ProClass is a protein family database that organizes non-redundant sequence entries into families defined collectively by PROSITE patterns and PIR superfamilies. By combining global similarities and functional motifs into a single classification scheme, ProClass helps to reveal domain and family relationships and classify multi-domain proteins. The database currently consists of more than 120 000 sequence entries, approximately 60% of which is classified into about 3500 families.
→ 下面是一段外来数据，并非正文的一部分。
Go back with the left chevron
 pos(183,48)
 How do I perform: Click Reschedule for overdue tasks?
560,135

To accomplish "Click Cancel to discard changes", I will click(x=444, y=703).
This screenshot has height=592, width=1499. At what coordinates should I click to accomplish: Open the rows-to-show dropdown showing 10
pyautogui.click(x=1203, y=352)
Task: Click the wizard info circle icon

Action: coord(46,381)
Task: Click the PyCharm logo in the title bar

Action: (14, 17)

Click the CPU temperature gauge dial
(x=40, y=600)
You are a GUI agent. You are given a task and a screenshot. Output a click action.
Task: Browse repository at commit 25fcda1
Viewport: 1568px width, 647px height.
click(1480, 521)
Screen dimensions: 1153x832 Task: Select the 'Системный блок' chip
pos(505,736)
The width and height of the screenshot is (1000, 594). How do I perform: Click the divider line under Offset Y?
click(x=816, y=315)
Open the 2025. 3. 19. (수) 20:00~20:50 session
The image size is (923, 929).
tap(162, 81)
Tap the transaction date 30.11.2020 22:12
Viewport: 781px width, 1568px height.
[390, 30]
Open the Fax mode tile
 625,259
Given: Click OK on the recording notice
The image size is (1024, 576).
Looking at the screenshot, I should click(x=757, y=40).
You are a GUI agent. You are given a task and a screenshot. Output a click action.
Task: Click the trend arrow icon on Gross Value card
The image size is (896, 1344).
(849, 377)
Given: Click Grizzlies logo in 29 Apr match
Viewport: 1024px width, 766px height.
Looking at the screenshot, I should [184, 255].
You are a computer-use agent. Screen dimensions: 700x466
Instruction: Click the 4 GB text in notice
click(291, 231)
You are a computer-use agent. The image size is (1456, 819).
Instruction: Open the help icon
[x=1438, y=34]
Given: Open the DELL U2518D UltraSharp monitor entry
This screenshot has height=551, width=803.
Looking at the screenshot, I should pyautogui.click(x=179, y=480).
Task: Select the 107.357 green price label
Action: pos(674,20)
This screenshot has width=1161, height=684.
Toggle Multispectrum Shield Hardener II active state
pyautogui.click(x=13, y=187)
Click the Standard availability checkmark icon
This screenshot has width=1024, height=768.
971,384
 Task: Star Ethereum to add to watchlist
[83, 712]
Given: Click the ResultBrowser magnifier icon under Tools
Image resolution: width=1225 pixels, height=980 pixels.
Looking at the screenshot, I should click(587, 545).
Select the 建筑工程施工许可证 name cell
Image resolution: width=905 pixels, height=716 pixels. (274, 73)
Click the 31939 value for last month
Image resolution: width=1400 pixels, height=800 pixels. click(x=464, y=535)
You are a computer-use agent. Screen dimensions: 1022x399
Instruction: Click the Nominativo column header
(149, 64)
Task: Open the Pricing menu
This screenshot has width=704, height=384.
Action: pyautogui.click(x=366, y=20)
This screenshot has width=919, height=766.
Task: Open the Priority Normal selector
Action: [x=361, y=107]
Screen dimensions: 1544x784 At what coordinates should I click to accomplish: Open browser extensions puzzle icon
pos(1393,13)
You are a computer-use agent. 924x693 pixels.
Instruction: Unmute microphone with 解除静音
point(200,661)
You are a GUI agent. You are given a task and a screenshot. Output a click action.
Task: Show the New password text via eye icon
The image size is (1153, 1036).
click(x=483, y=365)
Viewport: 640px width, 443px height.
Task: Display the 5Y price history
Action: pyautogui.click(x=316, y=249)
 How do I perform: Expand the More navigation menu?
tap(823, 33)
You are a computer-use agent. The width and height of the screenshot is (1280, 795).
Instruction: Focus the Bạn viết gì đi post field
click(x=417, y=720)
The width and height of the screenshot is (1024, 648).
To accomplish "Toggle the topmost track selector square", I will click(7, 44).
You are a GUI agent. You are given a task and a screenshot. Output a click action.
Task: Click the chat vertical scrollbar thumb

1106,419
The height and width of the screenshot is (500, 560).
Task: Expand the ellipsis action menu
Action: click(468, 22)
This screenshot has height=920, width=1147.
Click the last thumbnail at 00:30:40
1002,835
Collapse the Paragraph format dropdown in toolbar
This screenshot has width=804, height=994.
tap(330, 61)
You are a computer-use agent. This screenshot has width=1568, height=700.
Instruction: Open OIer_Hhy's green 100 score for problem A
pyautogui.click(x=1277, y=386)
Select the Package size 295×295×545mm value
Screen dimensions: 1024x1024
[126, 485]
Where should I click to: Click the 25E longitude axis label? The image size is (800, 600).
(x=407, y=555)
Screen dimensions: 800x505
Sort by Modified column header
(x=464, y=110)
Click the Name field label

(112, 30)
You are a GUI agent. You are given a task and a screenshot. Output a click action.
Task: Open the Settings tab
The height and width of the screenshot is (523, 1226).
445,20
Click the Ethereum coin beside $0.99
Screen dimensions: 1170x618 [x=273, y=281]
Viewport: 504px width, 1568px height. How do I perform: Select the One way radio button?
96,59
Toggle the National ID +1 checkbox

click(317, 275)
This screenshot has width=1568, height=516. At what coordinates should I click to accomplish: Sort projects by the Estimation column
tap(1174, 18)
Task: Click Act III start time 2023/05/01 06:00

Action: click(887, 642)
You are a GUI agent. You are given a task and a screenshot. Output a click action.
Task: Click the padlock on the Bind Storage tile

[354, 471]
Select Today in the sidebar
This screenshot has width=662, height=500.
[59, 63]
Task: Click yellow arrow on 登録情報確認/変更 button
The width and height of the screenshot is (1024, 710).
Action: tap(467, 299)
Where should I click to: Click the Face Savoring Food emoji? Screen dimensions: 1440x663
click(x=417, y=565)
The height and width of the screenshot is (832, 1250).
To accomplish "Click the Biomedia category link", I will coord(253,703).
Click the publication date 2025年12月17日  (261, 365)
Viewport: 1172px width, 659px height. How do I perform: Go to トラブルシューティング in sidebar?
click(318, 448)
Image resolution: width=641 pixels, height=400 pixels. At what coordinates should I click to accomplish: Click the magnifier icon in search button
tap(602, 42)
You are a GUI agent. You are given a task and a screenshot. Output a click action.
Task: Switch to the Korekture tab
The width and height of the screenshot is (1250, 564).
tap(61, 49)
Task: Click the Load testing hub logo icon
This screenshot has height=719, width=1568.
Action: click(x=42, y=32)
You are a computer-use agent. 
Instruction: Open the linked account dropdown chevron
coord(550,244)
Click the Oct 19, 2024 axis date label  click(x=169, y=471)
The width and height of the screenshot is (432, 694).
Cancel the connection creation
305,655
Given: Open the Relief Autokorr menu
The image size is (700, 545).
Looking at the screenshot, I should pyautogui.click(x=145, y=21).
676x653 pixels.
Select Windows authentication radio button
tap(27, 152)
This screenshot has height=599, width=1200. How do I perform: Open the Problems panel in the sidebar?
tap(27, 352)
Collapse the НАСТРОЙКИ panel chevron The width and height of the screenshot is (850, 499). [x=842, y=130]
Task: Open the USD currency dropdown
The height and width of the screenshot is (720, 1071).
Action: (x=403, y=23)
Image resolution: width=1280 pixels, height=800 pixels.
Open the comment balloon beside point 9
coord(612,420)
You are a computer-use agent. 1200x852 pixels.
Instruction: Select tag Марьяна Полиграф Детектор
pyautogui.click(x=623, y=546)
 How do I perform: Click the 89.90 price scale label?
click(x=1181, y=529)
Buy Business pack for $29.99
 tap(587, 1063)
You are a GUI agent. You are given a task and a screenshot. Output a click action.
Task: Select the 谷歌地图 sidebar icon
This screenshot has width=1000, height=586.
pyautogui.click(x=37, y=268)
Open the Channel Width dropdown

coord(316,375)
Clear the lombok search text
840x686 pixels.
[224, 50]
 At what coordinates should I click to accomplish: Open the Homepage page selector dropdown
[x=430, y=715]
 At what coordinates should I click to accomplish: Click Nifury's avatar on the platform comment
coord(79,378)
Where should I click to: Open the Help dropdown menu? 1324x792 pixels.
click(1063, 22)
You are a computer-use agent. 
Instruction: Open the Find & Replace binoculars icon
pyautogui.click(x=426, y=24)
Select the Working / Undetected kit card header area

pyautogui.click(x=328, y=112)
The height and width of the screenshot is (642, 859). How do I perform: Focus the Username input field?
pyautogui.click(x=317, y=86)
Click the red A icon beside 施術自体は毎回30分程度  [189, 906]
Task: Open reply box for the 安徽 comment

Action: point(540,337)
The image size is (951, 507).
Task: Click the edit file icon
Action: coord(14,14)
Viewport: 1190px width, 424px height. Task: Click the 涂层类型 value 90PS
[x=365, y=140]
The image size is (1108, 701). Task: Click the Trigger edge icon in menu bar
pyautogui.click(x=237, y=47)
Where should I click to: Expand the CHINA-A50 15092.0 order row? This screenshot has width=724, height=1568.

To maximize family information retrieval, the database provides links to various protein family/domain and structural class databases and contains multiple motif alignments of all PROSITE patterns as well as global alignments of PIR superfamilies. The motif sequences are retrieved from both PIR-International and SWISS-PROT databases, including a large number of new members detected by our GeneFIND family identification system. ProClass can be used to support full-scale genomic annotation, because of its high classification rate. The ProClass database is available for on-line search and record retrieval from our WWW server at http://diana.uthct.edu/proclass.html

摘要

ProClass是一个蛋白质家族数据库，它将非冗余序列条目组织成由PROSITE模式和PIR超家族共同定义的家族。通过将全局相似性和功能基序结合到一个单一的分类方案中，ProClass有助于揭示结构域和家族关系，并对多结构域蛋白质进行分类。该数据库目前包含超过120000个序列条目，其中约60%被分类到大约3500个家族中。为了最大限度地检索家族信息，该数据库提供了到各种蛋白质家族/结构域和结构类数据库的链接，并包含所有PROSITE模式的多个基序比对以及PIR超家族的全局比对。基序序列从PIR-International和SWISS-PROT数据库中检索，包括由我们的GeneFIND家族识别系统检测到的大量新成员。由于其高分类率，ProClass可用于支持全面的基因组注释。ProClass数据库可从我们的万维网服务器http://diana.uthct.edu/proclass.html进行在线搜索和记录检索。